§ **GIVEN TEXT**
◆ ◆ ◆ ◆ ◆

Aslong as majority of miner's aren't subjected to regulation (because they are anonymous) and the anonymity doesn't introduce extra lag or that we find a more efficient way to propagate blocks then I think XT will become redundant no? What am I missing here?

Is it about fees? but increasing blocksize will introduce more spam which makes the entire system less efficient?

The concerns are two fold (ranked from my own opinion):

1. Raising cost of entry to become a network peer (running a full node)

2. Mining centralization.

1. Isn't efficiency in storage capacity and bandwidth overcoming the demand for it with our current block structure? With bigger blocks perhaps demand capacity and bandwidth will be higher, but the tradeoff is less fees correct?

The key characteristic here is the ability to keep Bitcoin within the range of technology accessible by majority of Bitcoin users. If Bitcoin demonstrates that its demand for block-space outgrows the capabilities of present day home networks, it may turn into a trend that will be very hard to stop especially if the network loses most of its validating full nodes in the process of such expansion.

The limit on block size is supposed to serve as a "brake" and help reverse this trend backwards for a period of time, so that in the long run the costs of validation oscillate within a certain corridor instead of steadily growing. We can think of it as cycles in nature, where the periods of almost empty blocks (perceived as "large") are followed by the periods of almost full blocks (perceived as "small"), pretty much the same way seasons alternate throughout a year.

◆ ◆ ◆ ◆ ◆

§ **PROVIDED RECORDS**

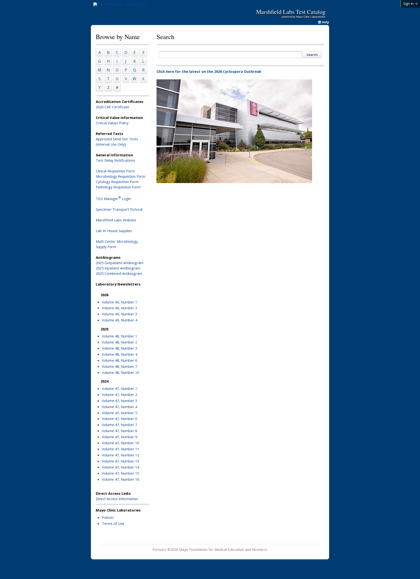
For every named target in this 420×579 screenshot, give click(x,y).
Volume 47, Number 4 (119, 406)
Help (325, 22)
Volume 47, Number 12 (120, 455)
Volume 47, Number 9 (119, 436)
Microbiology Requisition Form (120, 176)
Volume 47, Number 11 (120, 448)
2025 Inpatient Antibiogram (118, 268)
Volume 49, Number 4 (119, 320)
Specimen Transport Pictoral (119, 209)
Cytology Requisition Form (117, 181)
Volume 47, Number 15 (120, 473)
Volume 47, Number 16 (120, 479)
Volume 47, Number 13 (120, 461)
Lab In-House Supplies (114, 230)
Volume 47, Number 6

◆ ◆ ◆ ◆ ◆

§ **TO-DO LIST**
1 > Answer these from the block size text:
(a) Which two concerns does the writer list?
(b) What is the limit on block size supposed to serve as?
(c) To what does the writer compare the alternation of almost empty and almost full blocks?
2 > Copy out word for word the part of the records that opens with the line containing "Microbiology Requisition Form (120, 176)" and runs through the end of the records.
The records are unrelated to the text.

§ **SOLUTIONS IN ORDER**
1 >
(a) Raising the cost of entry to become a network peer (running a full node), and mining centralization.
(b) A "brake."
(c) Cycles in nature, the way seasons alternate throughout a year.

2 >
Microbiology Requisition Form (120, 176)
Volume 47, Number 11 (120, 448)
2025 Inpatient Antibiogram (118, 268)
Volume 49, Number 4 (119, 320)
Specimen Transport Pictoral (119, 209)
Cytology Requisition Form (117, 181)
Volume 47, Number 15 (120, 473)
Volume 47, Number 16 (120, 479)
Volume 47, Number 13 (120, 461)
Lab In-House Supplies (114, 230)
Volume 47, Number 6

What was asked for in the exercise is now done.